The BJP’s crisis today is far grimmer than in 1984, when it was reduced to a miserable two seats in the Lok Sabha. This is so despite the fact that it is in power in six states, while 20 years ago, it ruled in none. Then, the party was about to be buoyed up dramatically by the anti-Babri mosque movement. This catapulted it to 89 seats. Today, there is no broad social movement around. The Ayodhya temple campaign evokes no popular support.
In 1984, the BJP was still an untested entity and enjoyed a “novelty” advantage. Now, it has been tried, tested and rejected. Then, the BJP was a rising force especially in the Gangetic heartland. Today, it is in dire shape in Uttar Pradesh and Bihar. Earlier, it could capitalise on the Congress’s historic decline and the shrinking of the Centre-Left space in politics. Now, that space is expanding and the Congress reviving.
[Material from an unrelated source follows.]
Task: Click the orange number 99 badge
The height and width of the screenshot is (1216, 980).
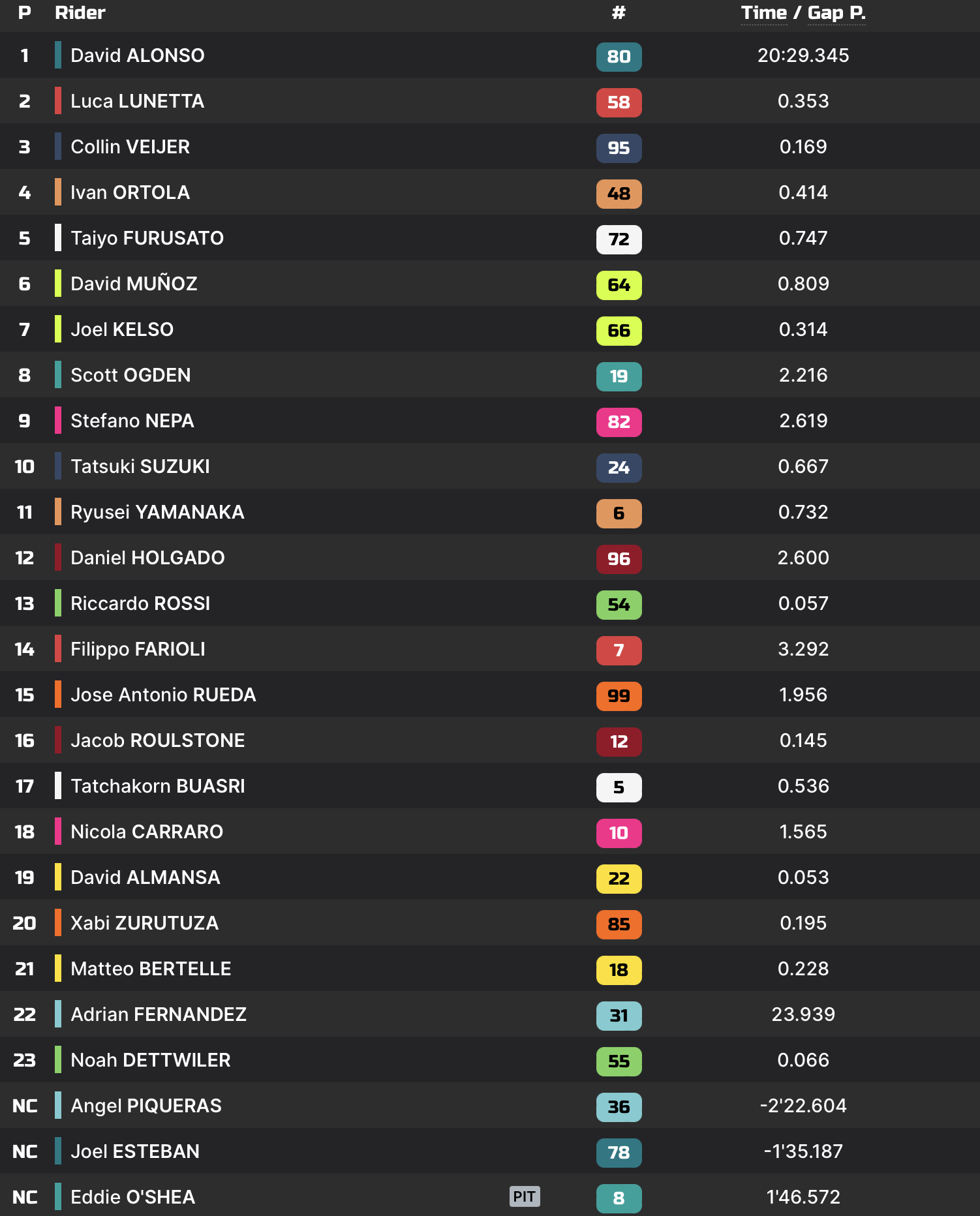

In the mid-1980s, there was strong synergy between the BJP, RSS and VHP. The VHP mobilised numbers through the hate-driven anti-Babri agitation. The RSS provided the ideological cement and organisational muscle. And the BJP handled the parliamentary or “respectable” political side of this division of labour. Now, that has broken down. The VHP is in revolt. And the RSS wants to administer “shock treatment” even to Advani to remind him of his promise that the BJP “will return to Hindutva”.
Three questions arise. Fifteen years after its meteoric rise, the BJP is shrinking. Does this signify a short downturn or long-term decline? Will the BJP split-into a hardline fringe party like the Jana Sangh, plus a relatively “moderate” parliamentary party? And does Hindutva, or rabid Hindu nationalism, have a future as an ideology or culture?
The BJP has probably entered a phase of long decline. Given the present trends in society and politics, it’s hard to see how it can bounce back. There are no likely electoral victories anywhere. And sectarianism is so deeply ingrained in the party that it will continue to play a highly negative, confrontationist and obstructionist role, further eroding its credibility. Of course, its opponents could soon get discredited if they follow conservative policies or adopt a Right-wing course. But the UPA hasn’t yet embraced that course.
The BJP could split especially if a succession struggle breaks out after Vajpayee and Advani (who is barely two years younger) fade out. New contenders could emerge for their mantle – eg Narendra Milosevic Modi, backed by the VHP-RSS, who might join hands with Bharati. In this case, less hardline leaders, allied to industrial houses, might break away.
However, a certain constituency for Hindutva will still remain. It was always there – even at the high noon of the Freedom Movement, and during the wave of anti-RSS sentiment after Gandhi’s assassination. But this will be a marginal, fringe constituency, with a mindset based on visceral hatred of Muslims, and on rejection of a plural, multi-ethnic, multi-religion India. But that hardly spells a bright future for a party that ruled India for six years.